A simple random sample of size $n=60$ is obtained from a population with $\mu=52$ and $\sigma=5$. Does the population need to be normally distributed for the sampling distribution of $\bar{x}$ to be approximately normally distributed? Why? What is the sampling distribution of $\bar{x}$ ? Does the population need to be normally distributed for the sampling distribution of $\bar{x}$ to be approximately normally distributed? Why? A. No because the Central Limit Theorem states that regardless of the shape of the underlying population, the sampling distribution of $\bar{x}$ becomes approximately normal as the sample size, $n$, increases. B. Yes because the Central Limit Theorem states that the sampling variability of nonnormal populations will increase as the sample size increases. C. No because the Central Limit Theorem states that only if the shape of the underlying population is normal or uniform does the sampling distribution of $\bar{x}$ become approximately normal as the sample size, $n$, increases. D. Yes because the Central Limit Theorem states that only for underlying populations that are normal is the shape of the sampling distribution of $\bar{X}$ normal, regardless of the sample size, $n$. What is the sampling distribution of $\bar{x}$ ? Select the correct choice below and fill in the answer boxes within your choice. (Type integers or decimals rounded to three decimal places as needed.) A. The sampling distribution of $\bar{x}$ is normal or approximately normal with $\mu_{\bar{x}}=\square$ and $\sigma_{\bar{x}}=\square$. B. The sampling distribution of $\bar{x}$ follows Student's t-distribution with $\mu_{\bar{x}}^{-}=\square$ and $\sigma_{\bar{x}}^{-}=\square$. C. The sampling distribution of $\bar{x}$ is skewed left with $\mu_{\bar{x}}=\square$ and $\sigma_{\bar{x}}=\square$. D. The sampling distribution of $\bar{x}$ is uniform with $\mu_{\bar{x}}=\square$ and $\sigma_{\bar{x}}=\square$.
Solution
Step 1 :We are given a simple random sample of size \(n=60\) from a population with \(\mu=52\) and \(\sigma=5\).

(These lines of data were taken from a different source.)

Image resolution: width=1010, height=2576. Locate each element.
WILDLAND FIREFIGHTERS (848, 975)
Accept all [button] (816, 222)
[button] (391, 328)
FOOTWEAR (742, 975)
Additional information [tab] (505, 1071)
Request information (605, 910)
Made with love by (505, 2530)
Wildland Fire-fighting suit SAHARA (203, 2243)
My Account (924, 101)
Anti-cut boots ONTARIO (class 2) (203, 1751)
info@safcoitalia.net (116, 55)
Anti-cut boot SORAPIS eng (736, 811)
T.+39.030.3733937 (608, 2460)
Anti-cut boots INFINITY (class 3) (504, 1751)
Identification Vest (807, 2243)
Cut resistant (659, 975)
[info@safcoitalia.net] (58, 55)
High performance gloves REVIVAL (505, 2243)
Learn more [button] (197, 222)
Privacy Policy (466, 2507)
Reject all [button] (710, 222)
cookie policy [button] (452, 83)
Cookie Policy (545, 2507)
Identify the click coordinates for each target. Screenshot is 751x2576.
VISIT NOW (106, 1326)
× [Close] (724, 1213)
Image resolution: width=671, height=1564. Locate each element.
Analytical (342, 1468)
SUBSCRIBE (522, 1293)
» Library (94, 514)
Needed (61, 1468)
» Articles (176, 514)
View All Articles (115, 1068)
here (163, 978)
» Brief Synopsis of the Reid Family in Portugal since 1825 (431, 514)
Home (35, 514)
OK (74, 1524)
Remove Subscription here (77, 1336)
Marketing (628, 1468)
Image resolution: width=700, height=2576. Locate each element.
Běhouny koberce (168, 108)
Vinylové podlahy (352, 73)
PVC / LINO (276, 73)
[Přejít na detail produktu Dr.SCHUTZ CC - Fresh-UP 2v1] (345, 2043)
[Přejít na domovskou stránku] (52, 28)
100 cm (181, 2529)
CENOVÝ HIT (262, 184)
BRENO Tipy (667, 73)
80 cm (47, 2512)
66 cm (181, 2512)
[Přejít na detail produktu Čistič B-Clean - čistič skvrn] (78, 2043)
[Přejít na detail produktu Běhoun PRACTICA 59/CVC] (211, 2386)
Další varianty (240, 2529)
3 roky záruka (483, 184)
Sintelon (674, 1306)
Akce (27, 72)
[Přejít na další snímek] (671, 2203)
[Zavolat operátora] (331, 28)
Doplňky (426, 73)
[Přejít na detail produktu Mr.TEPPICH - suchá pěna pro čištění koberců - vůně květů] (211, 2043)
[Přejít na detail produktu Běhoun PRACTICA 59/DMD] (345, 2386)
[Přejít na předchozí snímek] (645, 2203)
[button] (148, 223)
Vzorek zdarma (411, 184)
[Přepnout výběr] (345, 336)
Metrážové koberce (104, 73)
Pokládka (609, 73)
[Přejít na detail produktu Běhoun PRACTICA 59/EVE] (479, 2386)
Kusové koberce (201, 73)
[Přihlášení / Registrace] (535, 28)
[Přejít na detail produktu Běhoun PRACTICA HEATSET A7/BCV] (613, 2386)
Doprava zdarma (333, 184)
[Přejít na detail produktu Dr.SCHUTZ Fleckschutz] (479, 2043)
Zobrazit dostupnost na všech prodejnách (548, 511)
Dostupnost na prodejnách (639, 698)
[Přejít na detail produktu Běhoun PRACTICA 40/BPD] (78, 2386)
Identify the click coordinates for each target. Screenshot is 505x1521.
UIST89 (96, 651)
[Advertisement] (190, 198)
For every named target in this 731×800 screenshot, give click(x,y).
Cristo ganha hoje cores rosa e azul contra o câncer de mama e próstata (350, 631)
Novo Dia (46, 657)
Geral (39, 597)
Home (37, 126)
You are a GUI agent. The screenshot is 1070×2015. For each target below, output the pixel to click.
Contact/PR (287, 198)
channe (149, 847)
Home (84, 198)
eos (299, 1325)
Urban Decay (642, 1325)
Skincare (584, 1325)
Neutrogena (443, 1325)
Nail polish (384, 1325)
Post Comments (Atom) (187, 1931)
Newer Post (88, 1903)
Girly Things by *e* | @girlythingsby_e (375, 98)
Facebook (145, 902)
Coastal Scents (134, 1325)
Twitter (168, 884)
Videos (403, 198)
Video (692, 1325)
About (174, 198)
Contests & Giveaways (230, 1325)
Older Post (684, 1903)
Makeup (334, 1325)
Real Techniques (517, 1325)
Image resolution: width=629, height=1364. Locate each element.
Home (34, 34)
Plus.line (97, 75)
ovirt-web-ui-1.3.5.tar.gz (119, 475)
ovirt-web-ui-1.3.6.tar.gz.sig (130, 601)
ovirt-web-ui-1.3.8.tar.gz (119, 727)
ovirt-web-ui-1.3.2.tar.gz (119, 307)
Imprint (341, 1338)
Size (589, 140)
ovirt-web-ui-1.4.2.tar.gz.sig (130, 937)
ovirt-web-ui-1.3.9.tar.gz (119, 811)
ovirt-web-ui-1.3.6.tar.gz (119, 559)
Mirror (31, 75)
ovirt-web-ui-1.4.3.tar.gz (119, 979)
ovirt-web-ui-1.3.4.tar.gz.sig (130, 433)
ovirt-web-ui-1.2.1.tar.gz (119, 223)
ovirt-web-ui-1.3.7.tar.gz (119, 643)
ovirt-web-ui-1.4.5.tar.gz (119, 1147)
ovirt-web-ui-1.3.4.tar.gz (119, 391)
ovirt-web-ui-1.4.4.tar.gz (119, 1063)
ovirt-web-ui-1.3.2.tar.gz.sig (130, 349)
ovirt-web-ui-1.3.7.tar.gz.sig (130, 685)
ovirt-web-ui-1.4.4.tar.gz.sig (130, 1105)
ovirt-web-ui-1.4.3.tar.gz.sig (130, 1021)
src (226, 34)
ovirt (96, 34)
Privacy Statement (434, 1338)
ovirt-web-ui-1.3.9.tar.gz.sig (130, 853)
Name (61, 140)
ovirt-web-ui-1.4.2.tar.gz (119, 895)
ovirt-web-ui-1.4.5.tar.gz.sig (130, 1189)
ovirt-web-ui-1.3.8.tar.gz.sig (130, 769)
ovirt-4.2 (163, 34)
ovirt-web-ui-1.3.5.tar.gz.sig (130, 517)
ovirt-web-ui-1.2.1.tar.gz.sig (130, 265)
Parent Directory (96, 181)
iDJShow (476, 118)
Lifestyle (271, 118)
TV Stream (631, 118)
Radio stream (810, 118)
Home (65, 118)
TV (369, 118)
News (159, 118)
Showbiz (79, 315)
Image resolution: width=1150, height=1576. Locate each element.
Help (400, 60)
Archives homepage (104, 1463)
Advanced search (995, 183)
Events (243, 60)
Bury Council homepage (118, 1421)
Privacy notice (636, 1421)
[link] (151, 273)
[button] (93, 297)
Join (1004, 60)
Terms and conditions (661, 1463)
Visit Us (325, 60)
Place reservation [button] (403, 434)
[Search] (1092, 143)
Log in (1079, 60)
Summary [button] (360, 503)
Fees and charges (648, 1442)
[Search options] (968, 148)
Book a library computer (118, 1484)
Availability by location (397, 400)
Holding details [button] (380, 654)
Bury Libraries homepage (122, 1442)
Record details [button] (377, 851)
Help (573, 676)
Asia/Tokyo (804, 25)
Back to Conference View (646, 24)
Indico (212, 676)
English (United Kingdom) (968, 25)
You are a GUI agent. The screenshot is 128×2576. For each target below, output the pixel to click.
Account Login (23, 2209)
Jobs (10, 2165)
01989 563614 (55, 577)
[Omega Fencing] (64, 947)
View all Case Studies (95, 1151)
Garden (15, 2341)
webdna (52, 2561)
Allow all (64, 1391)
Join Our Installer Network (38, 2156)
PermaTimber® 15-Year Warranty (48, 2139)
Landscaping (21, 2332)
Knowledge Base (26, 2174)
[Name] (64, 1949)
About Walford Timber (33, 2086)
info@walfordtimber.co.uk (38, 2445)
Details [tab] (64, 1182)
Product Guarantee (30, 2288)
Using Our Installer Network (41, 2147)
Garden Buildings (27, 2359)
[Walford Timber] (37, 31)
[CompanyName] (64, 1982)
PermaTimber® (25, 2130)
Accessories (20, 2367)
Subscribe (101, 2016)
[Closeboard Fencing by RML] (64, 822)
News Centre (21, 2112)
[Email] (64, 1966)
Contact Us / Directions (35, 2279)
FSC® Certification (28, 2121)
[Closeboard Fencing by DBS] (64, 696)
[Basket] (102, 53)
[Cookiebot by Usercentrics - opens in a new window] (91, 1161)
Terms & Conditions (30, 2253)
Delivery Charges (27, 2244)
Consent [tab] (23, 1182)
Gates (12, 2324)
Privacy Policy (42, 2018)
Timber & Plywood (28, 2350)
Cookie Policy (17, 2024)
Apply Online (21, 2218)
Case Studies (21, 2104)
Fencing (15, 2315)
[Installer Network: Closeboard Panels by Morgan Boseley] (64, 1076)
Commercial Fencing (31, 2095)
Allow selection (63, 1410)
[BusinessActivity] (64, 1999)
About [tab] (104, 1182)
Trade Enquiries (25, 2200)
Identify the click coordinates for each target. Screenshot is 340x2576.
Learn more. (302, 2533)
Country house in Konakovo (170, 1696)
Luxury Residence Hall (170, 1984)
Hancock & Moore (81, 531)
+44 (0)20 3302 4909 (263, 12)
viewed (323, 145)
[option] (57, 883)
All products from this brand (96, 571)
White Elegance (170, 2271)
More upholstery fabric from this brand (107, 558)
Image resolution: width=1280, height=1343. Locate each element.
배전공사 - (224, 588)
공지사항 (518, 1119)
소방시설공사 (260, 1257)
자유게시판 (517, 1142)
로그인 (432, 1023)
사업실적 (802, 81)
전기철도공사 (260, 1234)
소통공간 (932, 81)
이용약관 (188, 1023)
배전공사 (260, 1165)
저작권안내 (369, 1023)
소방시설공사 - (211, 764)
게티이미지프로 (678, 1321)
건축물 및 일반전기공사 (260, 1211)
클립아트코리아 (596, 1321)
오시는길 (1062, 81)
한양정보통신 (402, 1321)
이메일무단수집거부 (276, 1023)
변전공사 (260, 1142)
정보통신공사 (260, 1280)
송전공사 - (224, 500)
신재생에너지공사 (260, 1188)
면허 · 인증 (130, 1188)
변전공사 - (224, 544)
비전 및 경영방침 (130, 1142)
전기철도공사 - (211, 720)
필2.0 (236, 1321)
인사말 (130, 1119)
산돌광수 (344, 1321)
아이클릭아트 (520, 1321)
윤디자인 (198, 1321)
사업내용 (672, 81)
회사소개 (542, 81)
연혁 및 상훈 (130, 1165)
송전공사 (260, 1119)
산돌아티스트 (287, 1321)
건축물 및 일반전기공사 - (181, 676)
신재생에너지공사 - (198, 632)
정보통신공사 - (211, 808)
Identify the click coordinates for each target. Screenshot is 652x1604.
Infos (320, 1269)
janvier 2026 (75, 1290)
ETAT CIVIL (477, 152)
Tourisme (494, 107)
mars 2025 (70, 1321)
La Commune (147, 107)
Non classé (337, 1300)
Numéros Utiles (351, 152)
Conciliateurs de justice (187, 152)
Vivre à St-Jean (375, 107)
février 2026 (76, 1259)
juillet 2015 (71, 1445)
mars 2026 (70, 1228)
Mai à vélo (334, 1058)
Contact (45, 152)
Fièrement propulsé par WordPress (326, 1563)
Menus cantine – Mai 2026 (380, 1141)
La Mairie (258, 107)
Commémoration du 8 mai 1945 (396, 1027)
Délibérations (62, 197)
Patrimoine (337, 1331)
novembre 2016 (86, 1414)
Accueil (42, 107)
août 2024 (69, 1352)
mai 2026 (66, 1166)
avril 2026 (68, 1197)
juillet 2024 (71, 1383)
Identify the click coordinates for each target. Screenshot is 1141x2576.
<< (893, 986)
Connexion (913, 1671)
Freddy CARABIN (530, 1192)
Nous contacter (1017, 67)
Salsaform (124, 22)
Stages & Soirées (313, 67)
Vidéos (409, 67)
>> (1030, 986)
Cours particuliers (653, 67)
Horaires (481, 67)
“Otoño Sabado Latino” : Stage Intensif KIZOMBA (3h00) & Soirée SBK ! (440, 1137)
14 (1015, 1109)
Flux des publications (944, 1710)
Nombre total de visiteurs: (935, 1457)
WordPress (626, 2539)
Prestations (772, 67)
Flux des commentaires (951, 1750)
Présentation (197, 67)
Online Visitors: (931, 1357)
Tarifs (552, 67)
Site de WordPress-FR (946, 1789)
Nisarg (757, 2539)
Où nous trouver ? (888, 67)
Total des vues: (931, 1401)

Step 2 :We are asked whether the population needs to be normally distributed for the sampling distribution of \(\bar{x}\) to be approximately normally distributed.
Step 3 :The answer is no. According to the Central Limit Theorem, regardless of the shape of the underlying population, the sampling distribution of \(\bar{x}\) becomes approximately normal as the sample size, \(n\), increases.
Step 4 :We are also asked to find the sampling distribution of \(\bar{x}\).
Step 5 :To do this, we first calculate the standard deviation of the sampling distribution, \(\sigma_{\bar{x}}\), which is equal to \(\sigma / \sqrt{n}\).
Step 6 :Substituting the given values, we get \(\sigma_{\bar{x}} = 5 / \sqrt{60} \approx 0.645\).
Step 7 :The mean of the sampling distribution, \(\mu_{\bar{x}}\), is equal to the population mean, \(\mu\), which is 52.
Step 8 :Therefore, the sampling distribution of \(\bar{x}\) is normal or approximately normal with \(\mu_{\bar{x}}=52\) and \(\sigma_{\bar{x}}=0.645\).
Step 9 :\(\boxed{\text{Final Answer: }}\) The answer to the first question is no because the Central Limit Theorem states that regardless of the shape of the underlying population, the sampling distribution of \(\bar{x}\) becomes approximately normal as the sample size, \(n\), increases. The answer to the second question is that the sampling distribution of \(\bar{x}\) is normal or approximately normal with \(\mu_{\bar{x}}=52\) and \(\sigma_{\bar{x}}=0.645\).